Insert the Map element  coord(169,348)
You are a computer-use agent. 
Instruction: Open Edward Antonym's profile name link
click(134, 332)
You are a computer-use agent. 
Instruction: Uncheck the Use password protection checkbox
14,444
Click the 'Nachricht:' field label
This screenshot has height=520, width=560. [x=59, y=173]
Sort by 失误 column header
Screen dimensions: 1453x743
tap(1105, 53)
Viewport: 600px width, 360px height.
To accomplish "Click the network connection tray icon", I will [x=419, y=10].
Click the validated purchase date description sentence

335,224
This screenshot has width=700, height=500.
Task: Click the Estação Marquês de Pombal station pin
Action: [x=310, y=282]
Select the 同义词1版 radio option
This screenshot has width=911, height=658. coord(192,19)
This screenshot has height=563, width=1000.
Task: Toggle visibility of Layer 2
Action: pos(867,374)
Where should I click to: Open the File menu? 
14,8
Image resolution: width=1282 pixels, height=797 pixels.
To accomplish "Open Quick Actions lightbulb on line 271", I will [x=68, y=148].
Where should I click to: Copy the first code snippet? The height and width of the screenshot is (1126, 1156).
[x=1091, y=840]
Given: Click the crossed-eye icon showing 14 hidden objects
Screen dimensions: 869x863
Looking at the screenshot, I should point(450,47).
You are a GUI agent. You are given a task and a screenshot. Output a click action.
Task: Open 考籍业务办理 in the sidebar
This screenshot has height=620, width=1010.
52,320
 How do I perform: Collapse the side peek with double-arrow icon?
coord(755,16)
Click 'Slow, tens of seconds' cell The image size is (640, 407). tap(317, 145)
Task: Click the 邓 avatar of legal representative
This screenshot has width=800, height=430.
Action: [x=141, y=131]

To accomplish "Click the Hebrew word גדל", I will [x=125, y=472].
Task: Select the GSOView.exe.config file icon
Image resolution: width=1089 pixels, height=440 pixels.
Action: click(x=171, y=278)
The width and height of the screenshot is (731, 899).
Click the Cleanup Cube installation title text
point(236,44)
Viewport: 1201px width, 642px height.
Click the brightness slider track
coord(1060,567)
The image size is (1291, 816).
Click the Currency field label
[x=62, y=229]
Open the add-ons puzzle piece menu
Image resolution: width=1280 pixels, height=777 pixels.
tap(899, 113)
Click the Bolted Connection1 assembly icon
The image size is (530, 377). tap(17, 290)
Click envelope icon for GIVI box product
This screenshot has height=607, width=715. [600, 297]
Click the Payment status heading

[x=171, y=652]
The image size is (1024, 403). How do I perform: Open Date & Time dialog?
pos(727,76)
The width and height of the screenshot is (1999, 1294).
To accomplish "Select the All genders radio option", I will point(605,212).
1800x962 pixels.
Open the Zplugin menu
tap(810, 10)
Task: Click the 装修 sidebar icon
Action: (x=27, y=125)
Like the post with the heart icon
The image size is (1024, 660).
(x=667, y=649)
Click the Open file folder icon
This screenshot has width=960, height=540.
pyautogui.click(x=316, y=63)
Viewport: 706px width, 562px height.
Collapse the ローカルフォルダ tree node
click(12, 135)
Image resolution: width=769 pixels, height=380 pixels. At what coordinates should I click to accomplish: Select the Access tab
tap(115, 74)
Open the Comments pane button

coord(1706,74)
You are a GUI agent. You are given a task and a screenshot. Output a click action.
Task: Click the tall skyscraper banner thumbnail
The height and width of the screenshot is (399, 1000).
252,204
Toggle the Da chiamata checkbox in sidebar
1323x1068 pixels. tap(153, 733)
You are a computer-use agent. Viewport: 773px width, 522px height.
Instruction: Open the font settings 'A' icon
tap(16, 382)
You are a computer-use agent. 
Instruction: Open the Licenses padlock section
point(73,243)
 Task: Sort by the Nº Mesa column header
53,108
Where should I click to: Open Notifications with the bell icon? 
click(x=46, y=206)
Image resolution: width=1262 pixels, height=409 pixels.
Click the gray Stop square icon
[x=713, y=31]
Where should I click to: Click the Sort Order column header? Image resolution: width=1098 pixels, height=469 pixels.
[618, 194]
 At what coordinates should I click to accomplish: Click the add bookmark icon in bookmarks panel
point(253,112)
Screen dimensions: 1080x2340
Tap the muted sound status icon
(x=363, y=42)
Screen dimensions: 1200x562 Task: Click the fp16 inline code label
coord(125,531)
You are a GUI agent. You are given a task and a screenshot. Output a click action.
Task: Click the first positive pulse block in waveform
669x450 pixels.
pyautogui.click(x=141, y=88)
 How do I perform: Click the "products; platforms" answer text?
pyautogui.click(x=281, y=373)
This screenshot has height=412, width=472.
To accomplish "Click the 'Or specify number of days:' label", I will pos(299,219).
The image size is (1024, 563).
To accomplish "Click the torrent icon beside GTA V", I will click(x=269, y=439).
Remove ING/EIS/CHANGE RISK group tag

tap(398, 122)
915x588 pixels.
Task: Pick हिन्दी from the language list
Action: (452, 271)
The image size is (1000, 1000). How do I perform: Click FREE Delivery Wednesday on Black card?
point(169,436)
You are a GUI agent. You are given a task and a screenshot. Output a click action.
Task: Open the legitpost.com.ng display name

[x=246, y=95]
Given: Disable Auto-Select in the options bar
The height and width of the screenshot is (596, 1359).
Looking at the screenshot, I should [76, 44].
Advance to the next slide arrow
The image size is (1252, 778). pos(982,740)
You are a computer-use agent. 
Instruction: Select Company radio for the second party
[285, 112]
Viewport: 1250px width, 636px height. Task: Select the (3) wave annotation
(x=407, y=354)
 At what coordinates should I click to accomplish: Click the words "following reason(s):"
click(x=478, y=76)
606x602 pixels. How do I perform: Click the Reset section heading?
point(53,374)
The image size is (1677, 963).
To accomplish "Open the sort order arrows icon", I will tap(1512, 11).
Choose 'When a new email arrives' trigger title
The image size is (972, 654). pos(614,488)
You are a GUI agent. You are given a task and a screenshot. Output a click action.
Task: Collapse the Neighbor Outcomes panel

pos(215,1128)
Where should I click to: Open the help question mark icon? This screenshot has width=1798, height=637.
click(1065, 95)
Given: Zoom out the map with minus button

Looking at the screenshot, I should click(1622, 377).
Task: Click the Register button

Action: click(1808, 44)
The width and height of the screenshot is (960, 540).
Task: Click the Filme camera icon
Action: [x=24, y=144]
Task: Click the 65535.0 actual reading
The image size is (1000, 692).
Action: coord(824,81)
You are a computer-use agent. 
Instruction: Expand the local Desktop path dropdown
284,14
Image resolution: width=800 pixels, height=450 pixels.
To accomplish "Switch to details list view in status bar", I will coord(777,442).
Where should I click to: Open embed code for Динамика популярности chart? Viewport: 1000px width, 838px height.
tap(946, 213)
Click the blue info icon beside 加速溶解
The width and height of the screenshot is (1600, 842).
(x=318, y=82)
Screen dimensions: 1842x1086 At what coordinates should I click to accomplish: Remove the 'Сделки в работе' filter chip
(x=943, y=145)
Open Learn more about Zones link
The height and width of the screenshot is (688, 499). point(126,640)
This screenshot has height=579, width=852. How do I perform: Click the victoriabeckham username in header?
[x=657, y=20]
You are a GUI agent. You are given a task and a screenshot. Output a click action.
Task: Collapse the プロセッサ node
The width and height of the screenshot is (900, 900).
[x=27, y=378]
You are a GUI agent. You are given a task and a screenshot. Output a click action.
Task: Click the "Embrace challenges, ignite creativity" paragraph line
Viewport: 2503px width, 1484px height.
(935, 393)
★ ★ ★ ★ ★ ★ ★
Each line of the entries above that contains "will" must be copied into the answer.

To accomplish "Click the network connection tray icon", I will [x=419, y=10].
To accomplish "Open Quick Actions lightbulb on line 271", I will [x=68, y=148].
To accomplish "Click the Hebrew word גדל", I will [x=125, y=472].
To accomplish "Select the All genders radio option", I will point(605,212).
To accomplish "Click the 'Or specify number of days:' label", I will pos(299,219).
To accomplish "Click the torrent icon beside GTA V", I will click(x=269, y=439).
To accomplish "Open the sort order arrows icon", I will tap(1512, 11).
To accomplish "Switch to details list view in status bar", I will coord(777,442).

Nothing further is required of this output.